Health Relations: Das heißt, es gab und gibt viele neue Prozesse, die gefunden werden mussten und müssen. Wie viele Personen sind von der Zielgruppenansprache über das Zielgruppenmanagement bis hin zur Ausspielung einer Kampagne involviert?

Kati Wegner: Das ist im Einzelnen schwer zu sagen und abhängig von den Brandteams und den jeweiligen Inhalten. In Zukunft werden wir noch mehr an der Automatisierung der Prozesse arbeiten, da müssen wir besser werden. KI spielt in diesem Zusammenhang bereits eine große Rolle.

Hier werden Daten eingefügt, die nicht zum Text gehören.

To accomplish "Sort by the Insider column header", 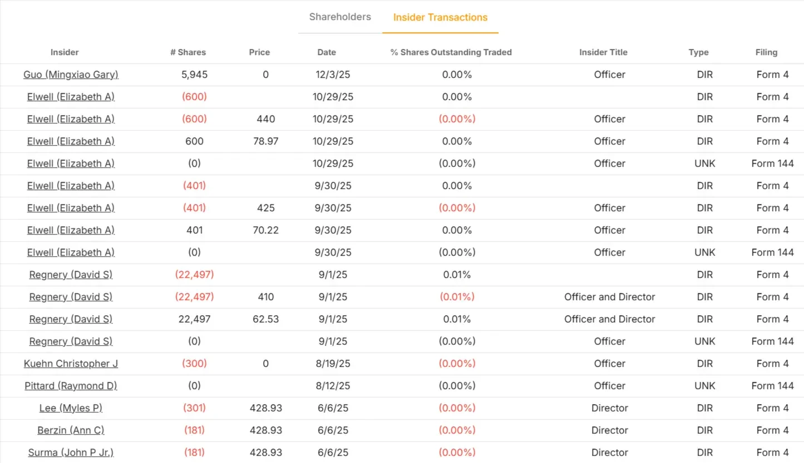I will pyautogui.click(x=65, y=52).
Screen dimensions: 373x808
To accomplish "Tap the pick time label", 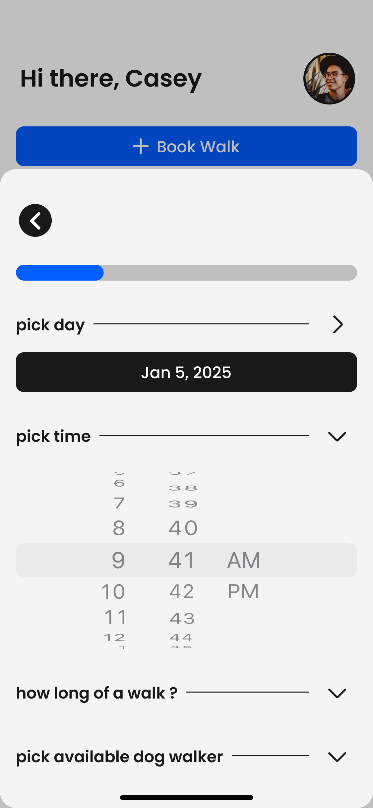I will (x=53, y=436).

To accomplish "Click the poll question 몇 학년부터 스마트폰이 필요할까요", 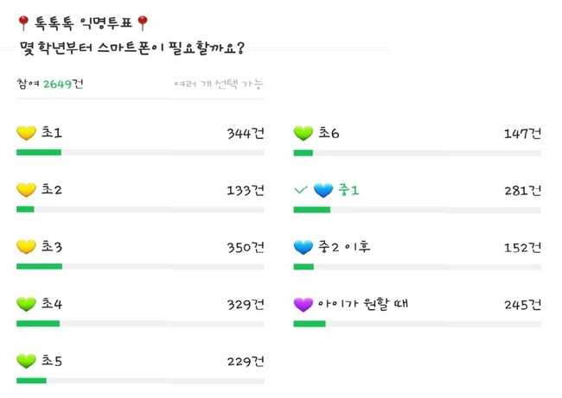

Health Relations: Die Kampagne wird sicherlich auch während der Ausspielung optimiert. Hier kann KI helfen.

Kati Wegner: Ja. Das ist ganz wichtig. Nicht zu warten, bis man nach einer Kampagne eine Auswertung hat, sondern wirklich in der Kampagne zu arbeiten, A/B-Tests zu machen, sich die Ergebnisse anzuschauen, perspektivisch auch mit KI.

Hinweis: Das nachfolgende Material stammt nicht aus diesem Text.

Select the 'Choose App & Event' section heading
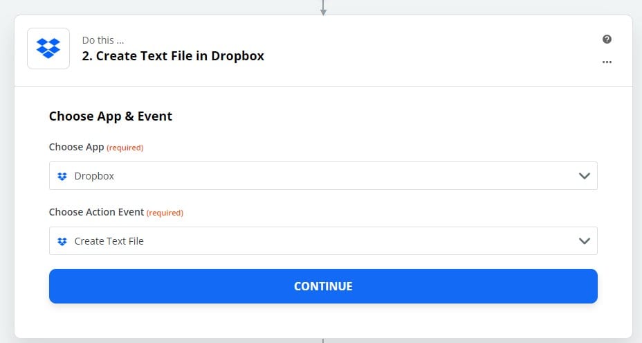The height and width of the screenshot is (343, 642). click(x=111, y=116)
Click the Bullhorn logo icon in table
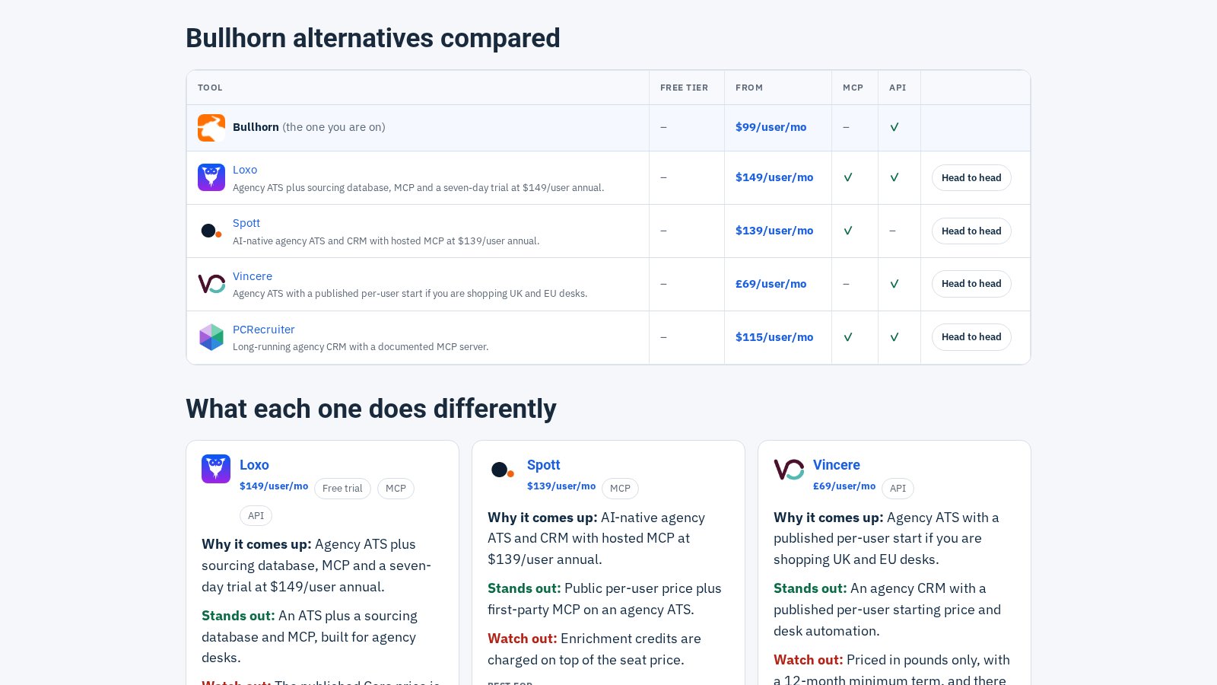The width and height of the screenshot is (1217, 685). pyautogui.click(x=211, y=128)
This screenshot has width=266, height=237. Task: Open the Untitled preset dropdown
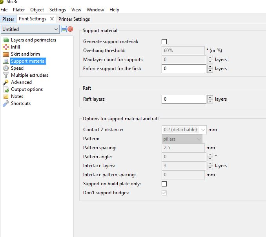coord(30,29)
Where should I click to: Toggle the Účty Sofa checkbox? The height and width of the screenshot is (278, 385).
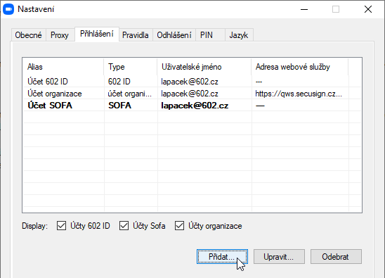124,226
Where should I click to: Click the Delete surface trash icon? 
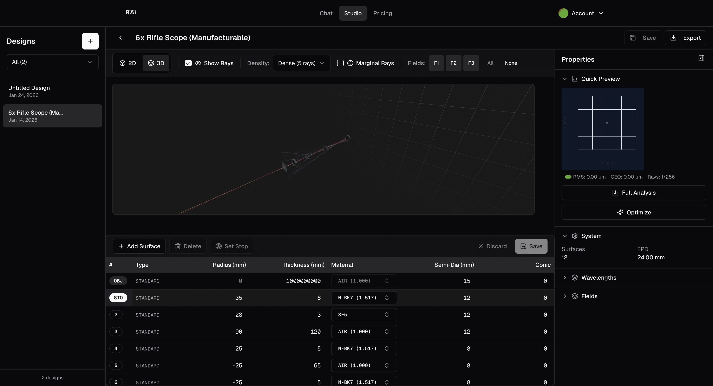[x=177, y=246]
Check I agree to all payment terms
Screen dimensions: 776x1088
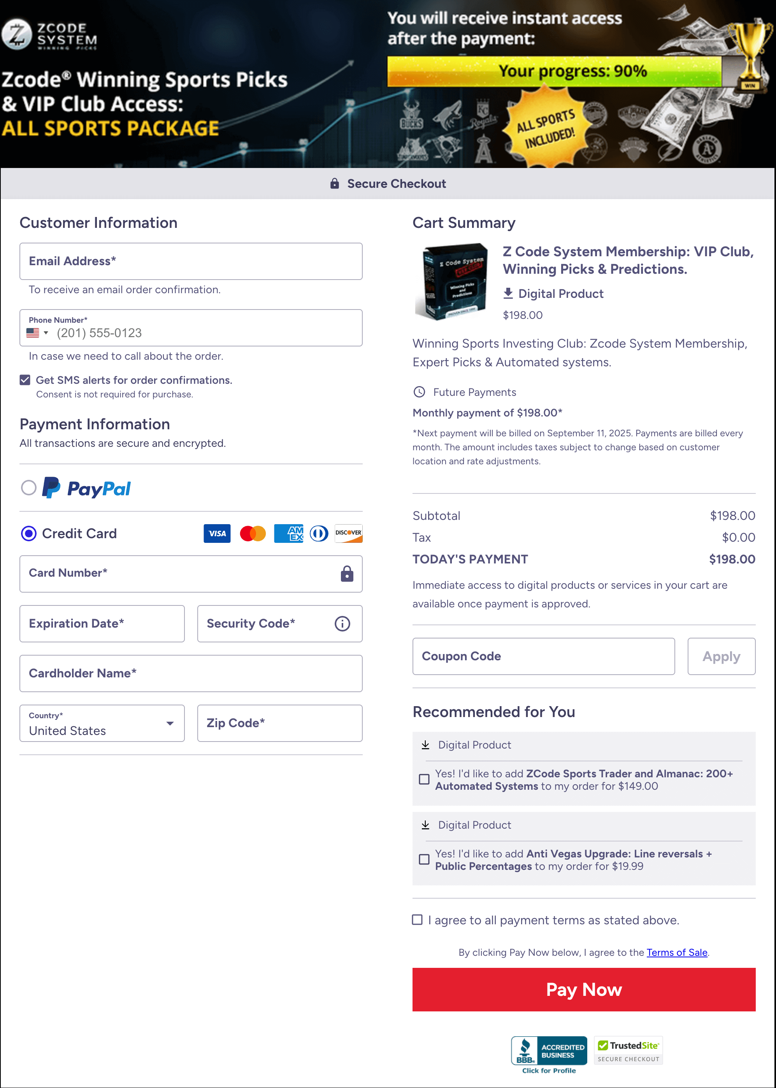(x=418, y=920)
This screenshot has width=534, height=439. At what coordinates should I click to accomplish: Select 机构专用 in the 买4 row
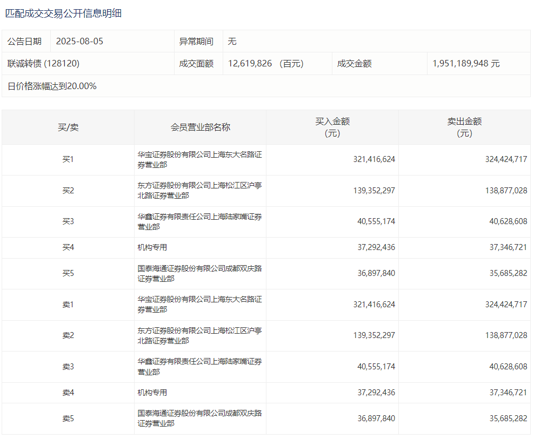point(152,247)
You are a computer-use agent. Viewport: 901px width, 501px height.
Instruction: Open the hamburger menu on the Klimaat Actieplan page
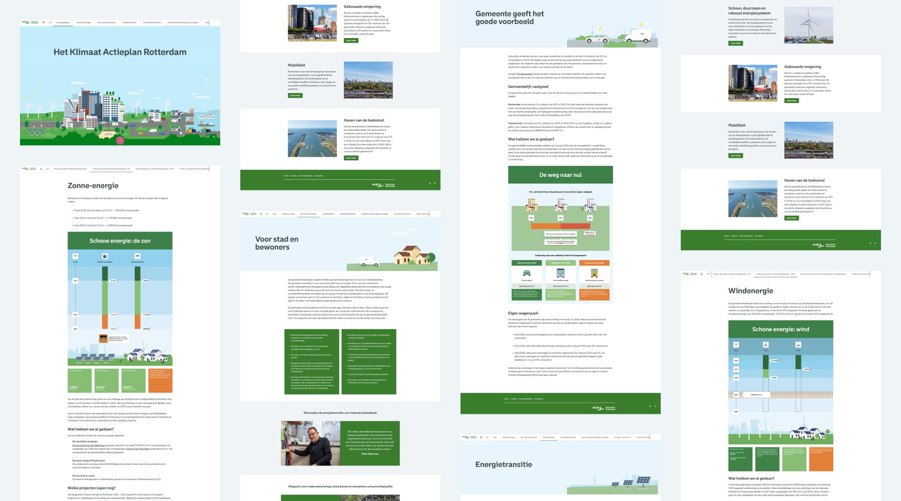click(43, 22)
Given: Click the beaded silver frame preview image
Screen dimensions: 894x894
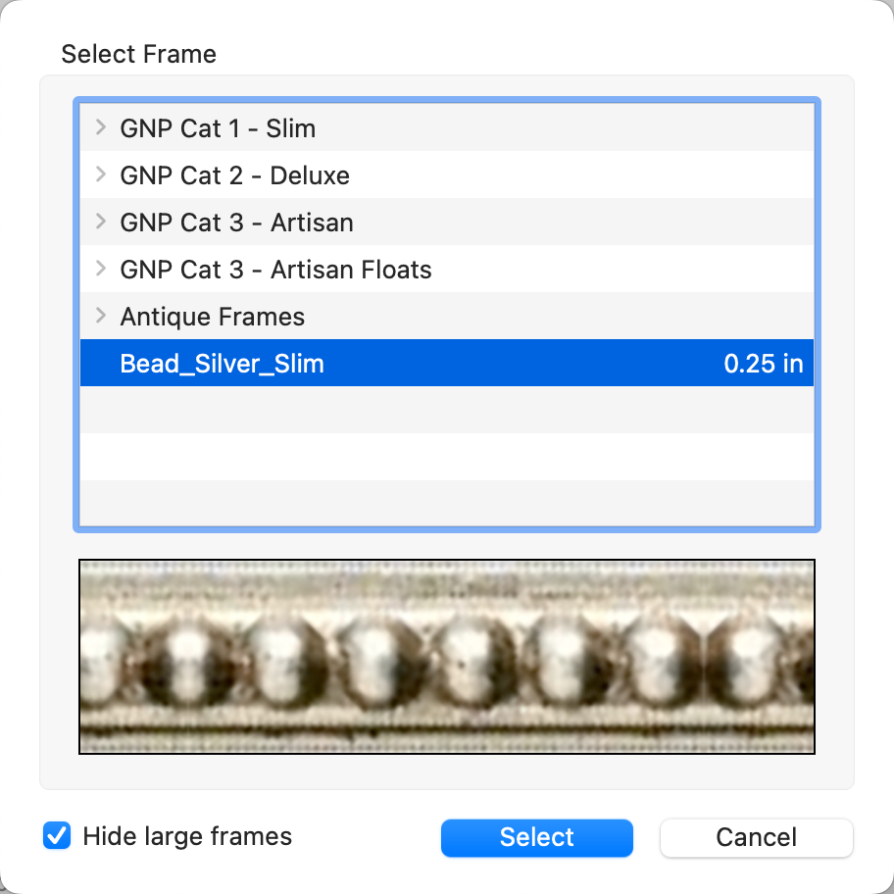Looking at the screenshot, I should [447, 657].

Health Relations: Dazu gehört auch ein bisschen Mut, oder?

Kati Wegner: Es braucht auch Mut, Ideen und Daten.

Health Relations: Arzt/Ärztin ist nicht gleich Arzt/Ärztin, Fachgruppen haben sicherlich spezifische Ausprägungen, aber innerhalb der Gruppe sind nicht alle gleich getaktet. Gibt es trotzdem so etwas wie eine Präferenz in der Kommunikation, die alle verbindet?

Kati Wegner: Deutschland ist nicht unbedingt ein digitales Land. Die digitale Infrastruktur in Deutschland ist verbesserungswürdig. Das Gesundheitswesen ist nicht unbedingt die treibende Kraft bei der Digitalisierung. Dennoch war die Pandemie ein großer Katalysator für die Nutzung digitaler Kanäle. Man hat gemerkt, dass Kommunikation auf Distanz auch im Gesundheitsbereich sehr gut funktioniert. Man kann sehr viele Inhalte auch virtuell aufnehmen oder virtuell an Kongressen oder Veranstaltungen teilnehmen. Digitale Fortbildung ist ein Thema, das bei den Ärzten sehr gut angenommen wird.

Health Relations: Stichwort KI. KI sinnvoll in Prozesse zu integrieren. Das ist eine Herausforderung, oder? Ich habe das Gefühl, dass auch in meinem Bereich täglich neue Tools kommen.

Kati Wegner: Das Zusammenspiel von Technik und Mensch kann eine Herausforderung sein. Die generative KI hat uns im letzten Jahr sehr überrascht. Auch die exponentielle Entwicklung, wie schnell die Maschine besser wird. Mittlerweile ist das Thema angekommen, jetzt geht es darum, wie wir wirklich die Aktivität oder den Inhalt finden, der uns näher an den Kunden bringt.

Health Relations: Da gibt es noch viel zu lernen.

Kati Wegner: Definitiv. Ich finde es immer wichtig, den Bezug zum eigenen Leben zu sehen und was mir die Personalisierung bringt, deshalb macht es mir auch Spaß. Ich möchte meine Teams stärken, dass sie dies an die Kunden weitergeben.